Ukayl el-Münbecî, şarktaki köylerden birinde iken, başka bir yere gitmek istedi. Kaldığı köyün minâresine çıktı ve halka seslenip oraya çağırdı. Halk toplanınca, kendisini minârenin şerefesinden boşluğa bırakıverdi ve uçmaya başladı. Peşinden gidenler onu Münbec denilen köyde buldular. Bu sebeple de kendisine Tayyâr, havada uçan denildi.

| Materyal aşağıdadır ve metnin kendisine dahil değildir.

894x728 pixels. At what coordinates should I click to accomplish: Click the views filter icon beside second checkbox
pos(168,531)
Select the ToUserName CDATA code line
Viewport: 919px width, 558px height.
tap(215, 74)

Şeyh Osman bin Merzûk anlatır: "Ukayl el-Münbecî hazretleri, Şeyh Mesleme hazretlerinin talebelerinden hal sâhibi on yedi kişi ile berâber bir mağarada oturdular. Herbiri bastonunu orada bir yere koydu. O esnâda bâzı kimseler gelip, bu asâları yerlerinden kaldırdılar. Sıra Ukayl el-Münbecî'nin asâsına gelince, onu kaldırmaya muvaffak olamadılar. Bu durumu gören bu sâlih kişiler, hocalarının yanına dönüp durumu arz ettiklerinde, Mesleme hazretleri; "Asâyı kaldıranlar bu zamandaki Allahü teâlânın velî kullarıdır. Kaldırdıkları her asâ, sâhibinin derecesi kadardı. Fakat Ukayl'ın asâsını kaldıramadılar, çünkü onun derecesi çok yüksekti." buyurdu.

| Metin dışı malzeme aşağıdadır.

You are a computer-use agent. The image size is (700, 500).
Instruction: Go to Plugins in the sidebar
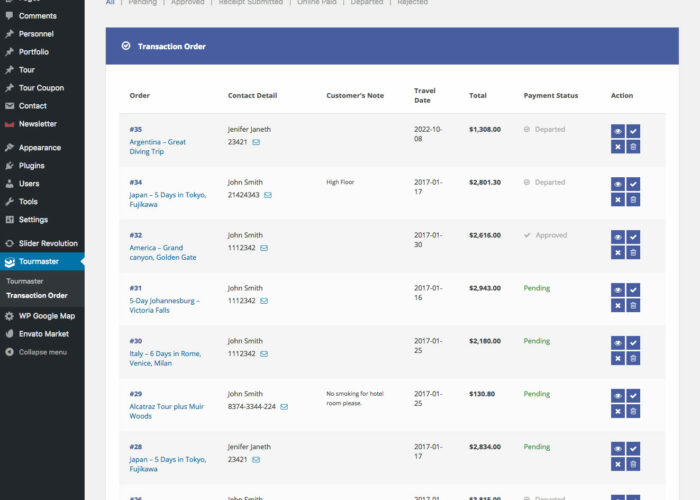[31, 166]
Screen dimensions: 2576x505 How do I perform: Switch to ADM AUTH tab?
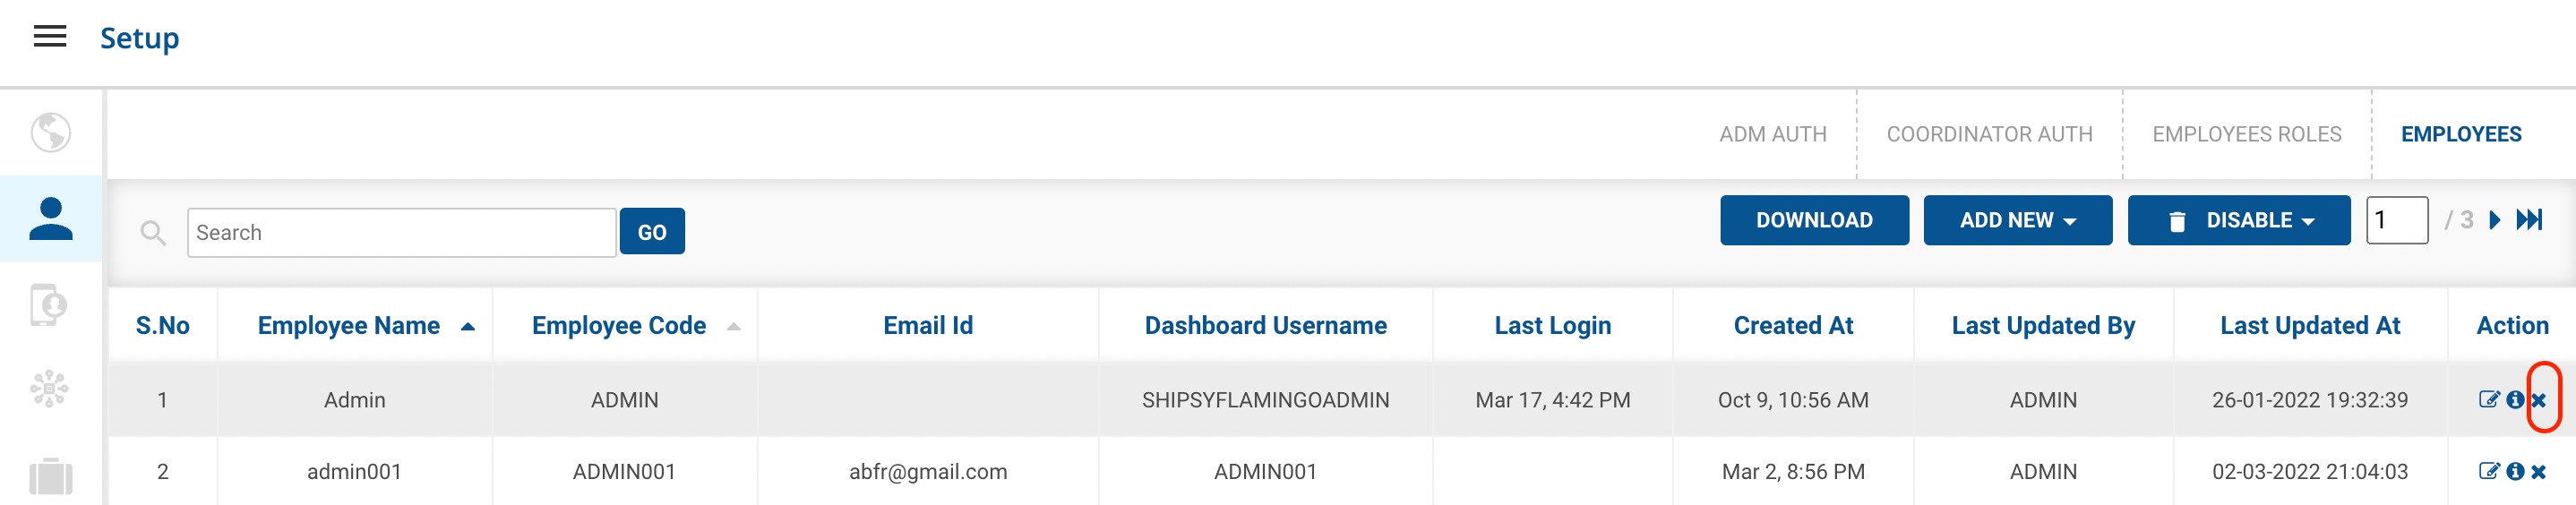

Ukayl el-Münbecî, bir gün sefer hazırlığını yapıp evinden çıktığında, kendisini uğurlamak için bekleyen büyük bir topluluğu ve talebelerini gördü ve; "Bak senin için ayakta bekliyorlar." diye içinden geçirdi. Sonra da ağlamaya başlayıp şu meâldeki şiiri söyledi: "Sizi sevmekte ben haddimi aştım. İnandım ki, sizin sebebinizle ben merhamet olunurum. Büyükleri seven, seven kerîm olmasa bile, onları sevmek sebebi ile ikrâma kavuşur."
Hikmetli sözleri çoktur. Kendisine "Mârifet nedir?" denildi. O; "Mârifet odur ki, ona kavuşmakla Allahü teâlâ her şeyden üstün tutulur." buyurdu.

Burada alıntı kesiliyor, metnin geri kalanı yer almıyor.